Partial answer 1: Here is a funny positive answer for "groups of pinched exponential growth". Let $B(n)$ be the ball of radius $n$ and $b_n = |B(n)|$. Let $S(n) = B(n) \setminus B(n-1)$ (with $S(0) = \lbrace e_G \rbrace$) be the spheres and $s_n = |S(n)|$.

Say a group has pinched exponential growth if there [is a generating set and there] are constants $K<L \in\mathbb{R}$ and $M \in \mathbb{R}$ so that $K \mathrm{exp}(Mn) \leq b_n \leq L \mathrm{exp}(Mn)$.

Let $g = \lim_n b_n^{1/n} = \inf_n b_n^{1/n}$. Now, note there are infinitely many $n_i$ so that, for $n \leq n_i$, $s_{n_i} \geq s_n$ (otherwise $s_n$ is bounded and $b_n$ grows at most linearly). Clearly, $s_{n_i} \leq b_{n_i} \leq (n_i+1) s_{n_i}$, so $$ g = \liminf b_{n_i}^{1/n_i} \geq \liminf_i s_{n_i}^{1/n_i}. $$ But $b_n \leq \sum_{j=0}^n s_j$ so $$g = \liminf_i b_{n_i}^{1/n_i} \leq \liminf (n_i+1)^{1/n_i} s_{n_i}^{1/n_i} = \liminf |S(n_i)|^{1/n_i}. $$ Thus far we have $$g = \liminf |S(n_i)|^{1/n_i}.$$ However, $n \mapsto s_n$ is also sub-multiplicative, i.e. $s_{n+m} \leq s_n s_m$. Hence $$g = \lim_n s_n^{1/n} = \inf_n s_n^{1/n}.$$ The equality with the $\inf$ implies $s_n/g^n \geq 1$.

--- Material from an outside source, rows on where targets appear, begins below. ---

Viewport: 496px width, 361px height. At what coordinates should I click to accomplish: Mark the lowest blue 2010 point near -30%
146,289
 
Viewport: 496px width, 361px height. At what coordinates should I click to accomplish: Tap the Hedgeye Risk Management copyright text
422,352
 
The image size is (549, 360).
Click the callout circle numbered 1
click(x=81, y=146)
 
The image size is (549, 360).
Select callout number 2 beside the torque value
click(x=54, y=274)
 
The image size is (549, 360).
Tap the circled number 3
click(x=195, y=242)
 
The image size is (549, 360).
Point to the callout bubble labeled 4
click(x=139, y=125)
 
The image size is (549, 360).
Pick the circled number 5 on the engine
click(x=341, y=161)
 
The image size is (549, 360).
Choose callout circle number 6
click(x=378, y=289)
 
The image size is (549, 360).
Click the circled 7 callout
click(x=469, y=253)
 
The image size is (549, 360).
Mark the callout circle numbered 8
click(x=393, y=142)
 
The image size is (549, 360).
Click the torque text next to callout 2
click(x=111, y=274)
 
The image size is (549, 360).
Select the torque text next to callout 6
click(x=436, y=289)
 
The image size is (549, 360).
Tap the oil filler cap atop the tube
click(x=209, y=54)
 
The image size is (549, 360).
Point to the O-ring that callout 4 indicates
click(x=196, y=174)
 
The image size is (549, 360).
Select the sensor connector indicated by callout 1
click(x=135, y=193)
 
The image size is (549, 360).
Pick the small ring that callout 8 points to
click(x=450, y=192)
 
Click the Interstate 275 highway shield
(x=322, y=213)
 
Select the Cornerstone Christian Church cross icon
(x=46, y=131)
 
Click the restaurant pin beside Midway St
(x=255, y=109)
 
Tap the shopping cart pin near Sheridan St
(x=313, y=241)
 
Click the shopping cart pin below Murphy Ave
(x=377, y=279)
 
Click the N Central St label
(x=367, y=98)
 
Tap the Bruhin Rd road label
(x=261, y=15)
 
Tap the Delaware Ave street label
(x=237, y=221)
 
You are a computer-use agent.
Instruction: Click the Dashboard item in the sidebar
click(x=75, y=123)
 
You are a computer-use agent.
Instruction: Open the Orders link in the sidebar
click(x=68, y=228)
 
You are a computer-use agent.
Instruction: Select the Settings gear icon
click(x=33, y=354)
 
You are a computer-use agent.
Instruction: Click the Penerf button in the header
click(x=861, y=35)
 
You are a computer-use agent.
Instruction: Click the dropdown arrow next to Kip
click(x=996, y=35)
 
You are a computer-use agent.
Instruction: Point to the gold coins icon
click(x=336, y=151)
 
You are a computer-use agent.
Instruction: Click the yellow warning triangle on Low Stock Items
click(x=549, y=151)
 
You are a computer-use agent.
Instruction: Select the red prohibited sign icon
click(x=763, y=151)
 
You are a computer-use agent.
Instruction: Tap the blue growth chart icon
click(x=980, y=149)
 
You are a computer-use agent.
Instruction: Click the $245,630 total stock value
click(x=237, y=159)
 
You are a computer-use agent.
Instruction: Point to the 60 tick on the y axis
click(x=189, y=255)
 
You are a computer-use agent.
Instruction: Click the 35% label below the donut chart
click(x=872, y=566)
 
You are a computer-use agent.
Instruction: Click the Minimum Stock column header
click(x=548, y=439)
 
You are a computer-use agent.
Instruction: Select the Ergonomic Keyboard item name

Next note that pinched exponential growth is equivalent to $\limsup b_n/g^n = L < \infty$ (for some $L$). Putting this together $$ \begin{array}{rll} \displaystyle \liminf \frac{s_{n+1}}{b_n} & \displaystyle = g \liminf \frac{s_{n+1}}{g^{n+1}} \cdot \frac{g^n}{b_n} \\ & \displaystyle \geq g \liminf \frac{s_{n+1}}{g^{n+1}} \bigg( \limsup \frac{b_n}{g^n} \bigg)^{-1} & \displaystyle \geq g /L \end{array} $$ This implies that $$ \frac{ |B(n+1)|}{|B(n)|} \geq 1 + \frac{g}{L} $$ as desired.

2 remarks on pinched exponential growth:

1- the property depends on the generating set. If $(G,S)$ has pinched exponential growth. Then $G \times \mathbb{Z}$ with "summed" generating set $\lbrace (s,0) \mid s \in S \rbrace \cup \lbrace (e_G,\pm 1) \rbrace$ has also pincehd exponential growth. With the "product" generating set $\lbrace (s,\epsilon) \mid s \in S , \epsilon = \pm 1 \rbrace$ it does not have pinched growth. Also, $G \times G$ with the product generating set has pinched exponential growth, but with the summed generating set it does not.

2- with the usual generating sets, solvable BS and some lamplighters groups have pinched exponential growth (this can be seen on their growth series, see below).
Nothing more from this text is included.